----- Page text

Also see Eddie's reviews of The Road to Mecca and 1984


Jim Johnson and Jessica Lea Risco
Photo Courtesy of Dragon Productions Theatre
Terry Johnson's 1982 play Insignificance imagines that in a cheap hotel, four people come together for a few short hours—people so universally recognizable that they are only referenced as The Professor, The Senator, The Actress, and The Ballplayer. Their conversations and confrontations, often intense in words and in physicality, range from hateful accusations to intellectual explorations to romantic encounters. Subjects vary from who is a communist, what shape is the universe, and where does responsibility lie for a possible nuclear end of the world.

For the four, who must live daily with what the Ballplayer describes as "the fame thing [that] is enough to give you the heebies," that world-renown fame is not all that significant when compared to a desire to have a baby, to find love, to be left alone just to think, or to look up at the sky and see millions of stars and the possible worlds they represent. Dragon Productions Theatre presents Terry Johnson's Insignificance to give its audience a unique opportunity to imagine "What if?" these four did in fact meet and to ponder with them the questions, issues, and dreams raised.

Without naming names, there is no doubt who the young woman is who comes knocking at 3 a.m. on the hotel door of a meek, older gentlemen—especially given her platinum blonde hair and a certain white dress that just finds a way to fling upward to expose her famous legs. With a voice slightly Southern and ever so recognizable, Marilyn (no last name necessary) coos, "Excuse the intrusion, but I've got something I've got to say to you before the morning." Almost immediately, she plops herself on the floor and uses toy trains and flashlights to explain the laws of relativity to a bemused but totally impressed man with a mustache. We soon know we are watching a smarter-than-most-think Monroe and meeker-than-most-might-imagine Einstein have a delightful time exploring topics in details that at times become a bit difficult for us to follow.

As the tete-a-tete between the not-so-ditzy blonde and the wild-haired genius begins to take new and surprising turns, there looms over their near-dawn meeting two other visitors, two Joes. Already, the Professor has been visited that night by a certain, crass Senator who has plans to bring the Holocaust survivor and world-renowned scientist before the notorious House Un-American Activities Committee to ask that yes/no question, "Were you now or have you ever been?" The Senator's intentions are nothing short of blackmail in order to get the Professor's buy-in to a new nuclear bomb deal before the Senate.

----------
----- Records shown

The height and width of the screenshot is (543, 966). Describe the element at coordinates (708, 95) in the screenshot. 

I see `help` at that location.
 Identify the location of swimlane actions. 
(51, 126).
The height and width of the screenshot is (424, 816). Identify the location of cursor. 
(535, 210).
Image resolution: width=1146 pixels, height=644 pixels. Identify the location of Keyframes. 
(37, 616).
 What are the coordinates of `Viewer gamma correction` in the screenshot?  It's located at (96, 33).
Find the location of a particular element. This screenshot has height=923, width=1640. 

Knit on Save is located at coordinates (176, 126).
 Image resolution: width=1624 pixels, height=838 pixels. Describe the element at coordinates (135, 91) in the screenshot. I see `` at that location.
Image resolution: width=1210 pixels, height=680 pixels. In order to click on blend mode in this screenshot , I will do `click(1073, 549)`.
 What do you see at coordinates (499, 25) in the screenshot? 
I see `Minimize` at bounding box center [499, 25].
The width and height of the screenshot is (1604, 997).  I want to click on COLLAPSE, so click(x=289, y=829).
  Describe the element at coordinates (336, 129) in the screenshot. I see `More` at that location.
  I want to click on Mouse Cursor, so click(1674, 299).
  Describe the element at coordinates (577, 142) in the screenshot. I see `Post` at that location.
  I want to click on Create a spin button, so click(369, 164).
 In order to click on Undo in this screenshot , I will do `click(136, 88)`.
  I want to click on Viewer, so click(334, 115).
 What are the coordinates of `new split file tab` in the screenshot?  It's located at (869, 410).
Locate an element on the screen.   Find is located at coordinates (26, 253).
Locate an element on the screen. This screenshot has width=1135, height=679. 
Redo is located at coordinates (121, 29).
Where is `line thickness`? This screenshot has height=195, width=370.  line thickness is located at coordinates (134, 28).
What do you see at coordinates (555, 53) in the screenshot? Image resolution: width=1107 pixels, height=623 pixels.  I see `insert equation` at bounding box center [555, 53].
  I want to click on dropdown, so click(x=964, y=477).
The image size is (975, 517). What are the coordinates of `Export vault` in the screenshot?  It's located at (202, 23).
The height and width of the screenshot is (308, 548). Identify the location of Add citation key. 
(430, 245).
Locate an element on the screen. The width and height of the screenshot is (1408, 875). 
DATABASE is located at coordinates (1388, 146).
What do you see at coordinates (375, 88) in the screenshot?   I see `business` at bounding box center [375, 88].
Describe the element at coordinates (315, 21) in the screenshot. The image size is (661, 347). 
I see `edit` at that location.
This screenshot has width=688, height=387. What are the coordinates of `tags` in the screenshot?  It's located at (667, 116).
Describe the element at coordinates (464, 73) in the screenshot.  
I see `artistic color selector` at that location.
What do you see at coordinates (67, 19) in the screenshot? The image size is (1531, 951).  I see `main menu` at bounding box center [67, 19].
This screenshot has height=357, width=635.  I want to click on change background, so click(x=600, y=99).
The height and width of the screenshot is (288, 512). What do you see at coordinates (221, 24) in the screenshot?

----------

__Work to be completed__. Revise everything in the play review from "Jim Johnson and" down to "of the world.", swapping "Ballplayer" for "Baseball Player".

__Response to this exercise__.
Jim Johnson and Jessica Lea Risco
Photo Courtesy of Dragon Productions Theatre
Terry Johnson's 1982 play Insignificance imagines that in a cheap hotel, four people come together for a few short hours—people so universally recognizable that they are only referenced as The Professor, The Senator, The Actress, and The Baseball Player. Their conversations and confrontations, often intense in words and in physicality, range from hateful accusations to intellectual explorations to romantic encounters. Subjects vary from who is a communist, what shape is the universe, and where does responsibility lie for a possible nuclear end of the world.